Cumhurbaşkanı Erdoğan duyurdu! Ücretsiz olarak gönderilecek

Cumhurbaşkanı Recep Tayyip Erdoğan, 19. MÜSİAD EXPO programında açıklamalarda bulundu.

Erdoğan'ın konuşmasından satır başları şöyle:

G-20 zirvesinde de dünyada neler yapacağız? Rusya Ukrayna arasındaki bu savaşla birlikte özellikle biz gelişmiş ülkelere mi bu tahılı göndereceğiz yoksa az gelişmiş fakir ülkelere mi göndereceğiz?

Bunun için orada bir adım atalım. Kesinlikle az gelişmiş fakir ülkelere bu desteği verelim.

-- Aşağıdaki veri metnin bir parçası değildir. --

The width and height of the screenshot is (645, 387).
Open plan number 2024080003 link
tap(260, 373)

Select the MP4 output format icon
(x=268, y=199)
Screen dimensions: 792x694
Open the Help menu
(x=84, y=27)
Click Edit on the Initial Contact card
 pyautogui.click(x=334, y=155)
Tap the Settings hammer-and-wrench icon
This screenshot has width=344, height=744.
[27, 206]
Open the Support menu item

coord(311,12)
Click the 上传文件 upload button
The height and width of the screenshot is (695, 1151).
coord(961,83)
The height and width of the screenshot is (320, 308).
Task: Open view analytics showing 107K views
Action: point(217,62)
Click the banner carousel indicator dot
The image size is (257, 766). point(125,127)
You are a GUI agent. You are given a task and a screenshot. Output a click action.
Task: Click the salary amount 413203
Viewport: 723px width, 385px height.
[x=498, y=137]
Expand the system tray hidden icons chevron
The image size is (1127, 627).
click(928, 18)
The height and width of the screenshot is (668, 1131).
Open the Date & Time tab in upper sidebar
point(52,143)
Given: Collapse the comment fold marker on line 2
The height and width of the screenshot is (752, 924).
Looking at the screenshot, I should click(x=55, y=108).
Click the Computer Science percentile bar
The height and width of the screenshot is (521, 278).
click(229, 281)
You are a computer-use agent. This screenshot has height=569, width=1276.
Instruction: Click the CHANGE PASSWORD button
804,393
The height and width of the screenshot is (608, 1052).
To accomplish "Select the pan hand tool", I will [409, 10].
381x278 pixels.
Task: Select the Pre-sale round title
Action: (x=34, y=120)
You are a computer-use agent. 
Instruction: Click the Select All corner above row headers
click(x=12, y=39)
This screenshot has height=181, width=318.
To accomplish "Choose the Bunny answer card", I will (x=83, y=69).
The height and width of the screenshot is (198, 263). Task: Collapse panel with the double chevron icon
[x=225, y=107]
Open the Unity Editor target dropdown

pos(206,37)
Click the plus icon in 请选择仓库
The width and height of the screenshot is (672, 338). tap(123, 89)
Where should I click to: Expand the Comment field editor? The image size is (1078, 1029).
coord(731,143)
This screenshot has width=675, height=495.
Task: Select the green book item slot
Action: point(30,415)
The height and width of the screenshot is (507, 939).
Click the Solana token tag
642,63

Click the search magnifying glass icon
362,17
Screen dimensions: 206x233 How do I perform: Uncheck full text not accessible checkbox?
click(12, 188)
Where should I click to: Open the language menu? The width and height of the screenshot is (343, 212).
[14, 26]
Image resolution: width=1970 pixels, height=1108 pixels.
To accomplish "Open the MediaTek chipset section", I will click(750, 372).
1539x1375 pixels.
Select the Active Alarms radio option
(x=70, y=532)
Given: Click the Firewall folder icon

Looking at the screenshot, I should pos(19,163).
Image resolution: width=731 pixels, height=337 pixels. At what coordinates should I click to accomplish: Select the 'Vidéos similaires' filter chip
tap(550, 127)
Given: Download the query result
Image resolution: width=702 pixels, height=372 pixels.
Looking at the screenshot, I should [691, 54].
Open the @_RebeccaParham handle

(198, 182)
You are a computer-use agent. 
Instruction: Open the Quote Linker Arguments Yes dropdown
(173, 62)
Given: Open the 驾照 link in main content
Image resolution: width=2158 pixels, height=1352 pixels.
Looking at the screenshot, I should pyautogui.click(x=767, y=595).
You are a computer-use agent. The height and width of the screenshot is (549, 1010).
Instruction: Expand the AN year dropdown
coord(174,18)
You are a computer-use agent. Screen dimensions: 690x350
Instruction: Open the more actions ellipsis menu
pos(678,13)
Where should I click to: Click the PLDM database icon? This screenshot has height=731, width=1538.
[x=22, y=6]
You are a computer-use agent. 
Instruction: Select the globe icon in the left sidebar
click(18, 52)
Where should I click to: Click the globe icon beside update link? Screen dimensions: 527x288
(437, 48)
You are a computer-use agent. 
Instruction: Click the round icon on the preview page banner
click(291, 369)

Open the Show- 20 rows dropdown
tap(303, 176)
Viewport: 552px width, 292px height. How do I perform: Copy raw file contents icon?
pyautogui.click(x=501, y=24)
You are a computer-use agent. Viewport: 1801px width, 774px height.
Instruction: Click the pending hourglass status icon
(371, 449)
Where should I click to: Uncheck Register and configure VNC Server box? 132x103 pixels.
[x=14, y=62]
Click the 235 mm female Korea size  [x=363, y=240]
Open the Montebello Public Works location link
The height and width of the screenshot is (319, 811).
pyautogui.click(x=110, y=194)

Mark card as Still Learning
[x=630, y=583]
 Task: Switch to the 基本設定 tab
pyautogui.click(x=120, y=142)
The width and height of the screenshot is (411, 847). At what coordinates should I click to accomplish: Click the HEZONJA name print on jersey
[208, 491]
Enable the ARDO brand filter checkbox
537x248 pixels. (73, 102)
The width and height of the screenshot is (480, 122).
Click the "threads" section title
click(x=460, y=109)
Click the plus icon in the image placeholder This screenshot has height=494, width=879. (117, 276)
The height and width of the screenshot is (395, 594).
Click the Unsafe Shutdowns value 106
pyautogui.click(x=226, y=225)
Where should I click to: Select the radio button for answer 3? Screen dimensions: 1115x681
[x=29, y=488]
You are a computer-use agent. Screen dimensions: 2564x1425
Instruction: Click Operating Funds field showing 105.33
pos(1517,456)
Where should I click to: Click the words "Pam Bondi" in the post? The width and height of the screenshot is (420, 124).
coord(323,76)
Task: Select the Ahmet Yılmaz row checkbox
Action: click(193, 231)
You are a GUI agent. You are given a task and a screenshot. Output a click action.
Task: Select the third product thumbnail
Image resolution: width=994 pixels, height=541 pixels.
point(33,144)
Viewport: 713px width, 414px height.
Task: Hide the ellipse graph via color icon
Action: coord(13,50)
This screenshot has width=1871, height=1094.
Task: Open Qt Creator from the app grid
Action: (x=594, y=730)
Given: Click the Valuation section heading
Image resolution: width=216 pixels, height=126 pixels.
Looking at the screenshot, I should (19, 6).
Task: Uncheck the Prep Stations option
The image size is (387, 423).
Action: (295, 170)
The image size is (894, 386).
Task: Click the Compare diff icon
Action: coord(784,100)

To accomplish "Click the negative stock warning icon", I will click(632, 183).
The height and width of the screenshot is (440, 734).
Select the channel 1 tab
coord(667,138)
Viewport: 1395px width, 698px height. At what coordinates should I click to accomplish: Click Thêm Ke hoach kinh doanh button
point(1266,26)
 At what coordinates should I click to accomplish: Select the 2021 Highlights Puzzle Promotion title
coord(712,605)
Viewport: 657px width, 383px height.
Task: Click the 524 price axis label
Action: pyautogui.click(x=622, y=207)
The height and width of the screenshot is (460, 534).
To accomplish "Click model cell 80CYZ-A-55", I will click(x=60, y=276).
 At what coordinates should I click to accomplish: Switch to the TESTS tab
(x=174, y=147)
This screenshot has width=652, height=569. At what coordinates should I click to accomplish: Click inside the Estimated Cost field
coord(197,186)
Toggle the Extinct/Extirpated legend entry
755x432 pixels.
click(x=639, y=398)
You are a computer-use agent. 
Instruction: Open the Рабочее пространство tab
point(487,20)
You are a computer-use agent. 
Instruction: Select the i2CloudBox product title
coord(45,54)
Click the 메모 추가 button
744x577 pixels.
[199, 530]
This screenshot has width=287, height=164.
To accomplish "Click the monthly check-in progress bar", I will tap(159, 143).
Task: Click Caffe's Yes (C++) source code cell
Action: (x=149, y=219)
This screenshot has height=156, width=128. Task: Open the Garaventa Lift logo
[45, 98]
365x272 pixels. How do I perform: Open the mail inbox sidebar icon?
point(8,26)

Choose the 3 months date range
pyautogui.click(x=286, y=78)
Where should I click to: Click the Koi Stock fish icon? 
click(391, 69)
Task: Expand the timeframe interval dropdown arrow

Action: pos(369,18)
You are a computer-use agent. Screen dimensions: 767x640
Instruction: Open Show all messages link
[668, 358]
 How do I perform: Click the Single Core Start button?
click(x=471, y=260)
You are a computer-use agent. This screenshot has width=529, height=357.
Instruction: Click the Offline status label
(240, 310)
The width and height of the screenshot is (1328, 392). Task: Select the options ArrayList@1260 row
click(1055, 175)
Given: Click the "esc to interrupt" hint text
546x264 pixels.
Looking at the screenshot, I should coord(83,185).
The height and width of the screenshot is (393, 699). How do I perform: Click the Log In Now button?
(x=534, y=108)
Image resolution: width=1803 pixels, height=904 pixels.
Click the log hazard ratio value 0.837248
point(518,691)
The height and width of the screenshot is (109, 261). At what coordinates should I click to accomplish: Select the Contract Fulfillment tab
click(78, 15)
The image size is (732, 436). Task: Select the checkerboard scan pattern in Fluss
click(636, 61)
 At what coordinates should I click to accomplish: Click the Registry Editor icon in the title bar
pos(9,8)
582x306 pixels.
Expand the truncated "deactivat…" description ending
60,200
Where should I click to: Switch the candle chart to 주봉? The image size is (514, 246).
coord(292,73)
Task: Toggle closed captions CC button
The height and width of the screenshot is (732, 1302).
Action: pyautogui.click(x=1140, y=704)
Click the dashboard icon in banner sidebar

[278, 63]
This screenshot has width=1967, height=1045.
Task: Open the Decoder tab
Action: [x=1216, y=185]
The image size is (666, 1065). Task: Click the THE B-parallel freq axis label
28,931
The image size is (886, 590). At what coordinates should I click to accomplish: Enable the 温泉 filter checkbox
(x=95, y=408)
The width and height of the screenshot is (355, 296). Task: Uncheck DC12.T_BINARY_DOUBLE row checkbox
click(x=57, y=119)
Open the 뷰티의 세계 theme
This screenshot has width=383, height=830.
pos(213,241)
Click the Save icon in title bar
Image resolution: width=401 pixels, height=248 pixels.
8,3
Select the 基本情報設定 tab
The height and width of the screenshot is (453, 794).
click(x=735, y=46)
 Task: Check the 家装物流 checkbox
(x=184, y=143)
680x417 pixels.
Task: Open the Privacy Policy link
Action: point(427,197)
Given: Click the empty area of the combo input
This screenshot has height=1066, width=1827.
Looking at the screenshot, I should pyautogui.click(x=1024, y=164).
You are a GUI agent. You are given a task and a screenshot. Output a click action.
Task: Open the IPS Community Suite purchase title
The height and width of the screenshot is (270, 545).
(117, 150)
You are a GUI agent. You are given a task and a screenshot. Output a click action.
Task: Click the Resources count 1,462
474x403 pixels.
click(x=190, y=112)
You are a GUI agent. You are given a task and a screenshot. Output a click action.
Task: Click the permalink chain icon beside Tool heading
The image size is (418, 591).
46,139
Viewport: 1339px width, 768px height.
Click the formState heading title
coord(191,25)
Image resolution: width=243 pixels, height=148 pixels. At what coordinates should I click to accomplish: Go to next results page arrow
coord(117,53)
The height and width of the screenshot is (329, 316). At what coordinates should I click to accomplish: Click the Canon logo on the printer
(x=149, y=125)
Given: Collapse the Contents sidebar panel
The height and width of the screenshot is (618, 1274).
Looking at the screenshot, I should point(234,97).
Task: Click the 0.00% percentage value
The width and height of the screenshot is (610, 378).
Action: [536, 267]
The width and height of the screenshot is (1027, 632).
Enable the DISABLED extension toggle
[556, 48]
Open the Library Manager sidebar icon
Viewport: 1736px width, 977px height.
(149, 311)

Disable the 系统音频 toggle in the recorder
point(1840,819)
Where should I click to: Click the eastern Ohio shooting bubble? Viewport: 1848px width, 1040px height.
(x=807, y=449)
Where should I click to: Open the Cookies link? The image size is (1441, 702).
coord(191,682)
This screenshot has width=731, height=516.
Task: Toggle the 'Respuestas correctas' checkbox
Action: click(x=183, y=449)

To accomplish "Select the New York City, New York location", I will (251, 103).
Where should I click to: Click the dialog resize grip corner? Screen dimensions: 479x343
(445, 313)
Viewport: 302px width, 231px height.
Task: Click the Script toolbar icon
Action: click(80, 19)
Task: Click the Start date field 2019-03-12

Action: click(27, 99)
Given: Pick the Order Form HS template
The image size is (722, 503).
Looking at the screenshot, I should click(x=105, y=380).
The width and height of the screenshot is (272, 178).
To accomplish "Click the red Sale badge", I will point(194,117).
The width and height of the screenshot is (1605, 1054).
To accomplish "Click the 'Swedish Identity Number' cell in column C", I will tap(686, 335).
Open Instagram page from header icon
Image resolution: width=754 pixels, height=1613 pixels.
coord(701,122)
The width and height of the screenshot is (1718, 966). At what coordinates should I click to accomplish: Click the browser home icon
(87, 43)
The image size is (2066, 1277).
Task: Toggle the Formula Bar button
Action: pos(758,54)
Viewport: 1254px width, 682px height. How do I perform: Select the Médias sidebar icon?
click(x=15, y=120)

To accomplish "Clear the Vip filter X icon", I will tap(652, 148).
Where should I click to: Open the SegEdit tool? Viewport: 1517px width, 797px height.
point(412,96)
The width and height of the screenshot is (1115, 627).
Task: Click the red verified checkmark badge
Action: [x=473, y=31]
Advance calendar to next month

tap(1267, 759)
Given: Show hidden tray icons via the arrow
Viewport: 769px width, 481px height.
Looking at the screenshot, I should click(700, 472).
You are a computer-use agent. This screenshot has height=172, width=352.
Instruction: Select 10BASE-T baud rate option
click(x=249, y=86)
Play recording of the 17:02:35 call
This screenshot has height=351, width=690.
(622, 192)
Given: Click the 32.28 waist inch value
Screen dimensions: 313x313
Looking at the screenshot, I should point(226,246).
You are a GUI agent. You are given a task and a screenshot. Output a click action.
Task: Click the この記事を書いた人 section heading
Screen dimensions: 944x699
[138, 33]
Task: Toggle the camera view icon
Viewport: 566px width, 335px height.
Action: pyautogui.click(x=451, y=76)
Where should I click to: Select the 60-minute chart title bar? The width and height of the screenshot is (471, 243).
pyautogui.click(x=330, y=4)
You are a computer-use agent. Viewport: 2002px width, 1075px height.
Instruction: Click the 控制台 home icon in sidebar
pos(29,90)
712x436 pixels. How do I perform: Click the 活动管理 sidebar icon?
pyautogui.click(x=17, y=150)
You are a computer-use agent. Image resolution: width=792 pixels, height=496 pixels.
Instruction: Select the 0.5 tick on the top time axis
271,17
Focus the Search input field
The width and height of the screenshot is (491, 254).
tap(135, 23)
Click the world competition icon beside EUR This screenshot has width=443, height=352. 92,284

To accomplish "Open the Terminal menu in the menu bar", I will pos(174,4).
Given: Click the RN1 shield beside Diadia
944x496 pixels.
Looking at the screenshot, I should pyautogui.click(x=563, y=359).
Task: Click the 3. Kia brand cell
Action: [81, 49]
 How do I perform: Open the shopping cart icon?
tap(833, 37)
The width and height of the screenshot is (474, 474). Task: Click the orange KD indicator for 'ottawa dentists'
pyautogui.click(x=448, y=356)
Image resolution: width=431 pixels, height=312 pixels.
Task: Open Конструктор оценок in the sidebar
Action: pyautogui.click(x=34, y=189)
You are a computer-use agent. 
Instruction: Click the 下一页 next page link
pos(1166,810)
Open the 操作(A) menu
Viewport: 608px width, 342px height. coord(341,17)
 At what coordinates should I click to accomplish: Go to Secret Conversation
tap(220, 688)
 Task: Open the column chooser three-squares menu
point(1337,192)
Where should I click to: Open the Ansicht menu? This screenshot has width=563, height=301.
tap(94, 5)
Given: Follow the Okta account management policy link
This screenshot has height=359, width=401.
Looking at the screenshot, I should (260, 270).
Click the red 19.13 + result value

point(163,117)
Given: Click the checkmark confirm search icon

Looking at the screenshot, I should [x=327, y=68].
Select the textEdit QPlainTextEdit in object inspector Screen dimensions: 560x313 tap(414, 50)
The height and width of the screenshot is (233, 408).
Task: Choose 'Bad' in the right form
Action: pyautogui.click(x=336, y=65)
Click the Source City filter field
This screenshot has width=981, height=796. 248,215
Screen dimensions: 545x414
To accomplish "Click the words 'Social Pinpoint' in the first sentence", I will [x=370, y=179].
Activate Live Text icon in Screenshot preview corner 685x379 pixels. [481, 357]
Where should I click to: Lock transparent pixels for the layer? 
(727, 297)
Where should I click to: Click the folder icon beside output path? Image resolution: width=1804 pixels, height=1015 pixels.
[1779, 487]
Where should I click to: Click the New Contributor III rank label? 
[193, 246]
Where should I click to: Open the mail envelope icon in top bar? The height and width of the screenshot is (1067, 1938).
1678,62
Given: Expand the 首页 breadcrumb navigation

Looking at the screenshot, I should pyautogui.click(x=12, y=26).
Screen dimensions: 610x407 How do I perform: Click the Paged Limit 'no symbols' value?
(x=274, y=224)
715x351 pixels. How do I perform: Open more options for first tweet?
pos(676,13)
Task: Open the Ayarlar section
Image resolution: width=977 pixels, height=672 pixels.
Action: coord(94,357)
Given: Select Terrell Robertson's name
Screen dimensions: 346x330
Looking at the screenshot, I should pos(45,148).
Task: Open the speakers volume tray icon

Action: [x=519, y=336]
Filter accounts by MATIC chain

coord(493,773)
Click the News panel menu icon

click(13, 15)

Zira Sayın Putin evelsi günkü görüşmemde şunu söyledi; Biz bu tahılı ücretsiz olarak fakir ülkelere gönderelim dedi. Hem fikir olduk. Bu konuda mutabık kaldık.

Bu ayın 13-14'ünde Bali'de bir araya geleceğiz. Bu görüşmeyi orada da yapacağız. Avrupa'yı bahçe dünyanın geri kalanını ise vahşi otlar olarak tanımlayan zihnin bu şekilde davranmasına elbette şaşırmıyoruz. Ama kabul de etmiyoruz. Bunlar için medeniyet sadece batıyı insan sadece beyaz adamı hak ve özgürlüklerde beyaz bireyleri ifade etmektedir.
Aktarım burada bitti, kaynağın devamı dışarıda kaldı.